ID:  A1M82OE9TB0RQ0|0780630874  Review:  Ok. This is like, the best of the Freddy flicks. Dream Child used to be the best to me, then I started watchin this one a lot more. The F/X are great! The cockroach scene is kool. And the song while the main titles are rolling is pretty kool, too.

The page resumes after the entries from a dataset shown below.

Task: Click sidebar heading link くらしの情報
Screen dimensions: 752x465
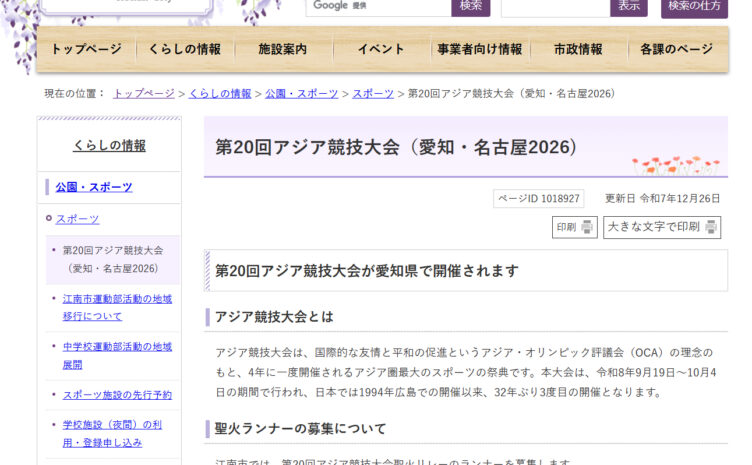Action: (x=109, y=146)
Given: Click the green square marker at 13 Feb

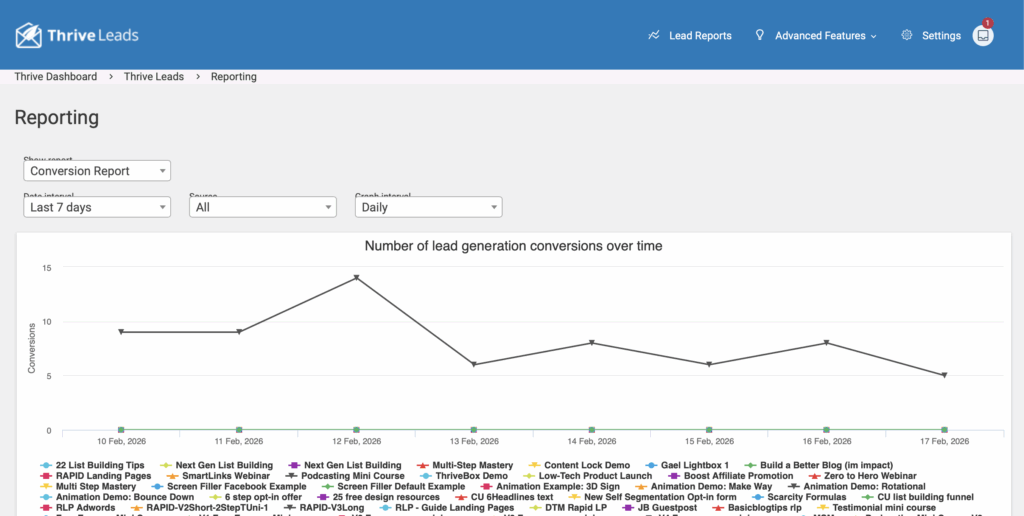Looking at the screenshot, I should point(473,430).
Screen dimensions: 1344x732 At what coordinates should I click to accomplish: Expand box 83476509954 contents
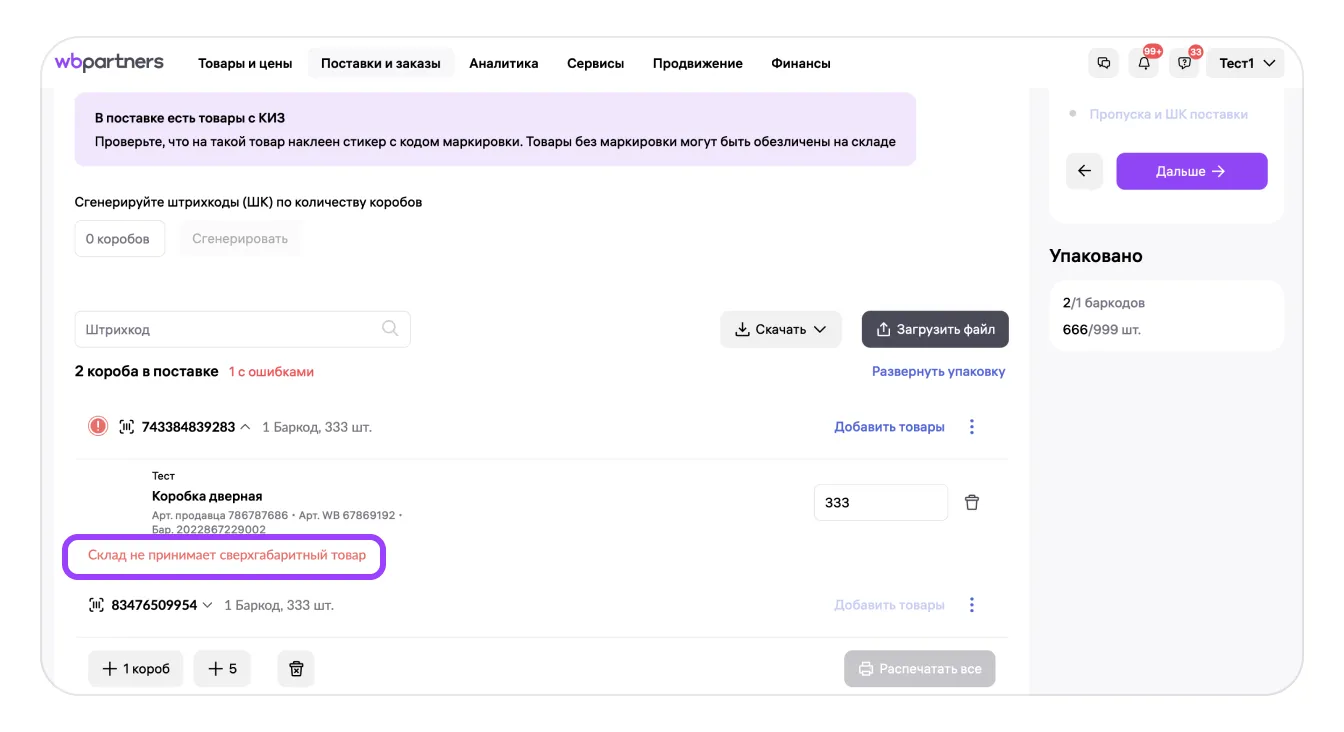tap(208, 605)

And Lisa Zane is the best female survivor I've seen in the more major horror flicks (

Now we can evaluate the cosine distance between the vector and its own word-based inference.
We can experiment with some values for the number of steps or alpha.

In [206]:
n_steps = [100, 1000, 10000]
alphas = [0.1, 0.01, 0.001]

for trial in n_steps:
    for alpha_value in alphas:
        inferred_docvec = model.infer_vector(word_tokenize(review_text[example].lower()), steps = trial, alpha = alpha_value) 
        print(trial, alpha_value, round(spatial.distance.cosine(inferred_docvec, model.docvecs[example]), 2))

100 0.1 0.1
100 0.01 0.07
100 0.001 0.14
1000 0.1 0.05
1000 0.01 0.02
1000 0.001 0.02
10000 0.1 0.09
10000 0.01 0.09
10000 0.001 0.09


It seems that 1000 steps with alpha = 0.01 yield the most similar vectors, so we could use this in future parts of the process, if necessary.

Now we have a trained doc2vec model on movie reviews, and we can evaluate similarity of the review texts, find the most similar ones, etc.

The next step is to group similar perceptual tuples into Shared Perspectives.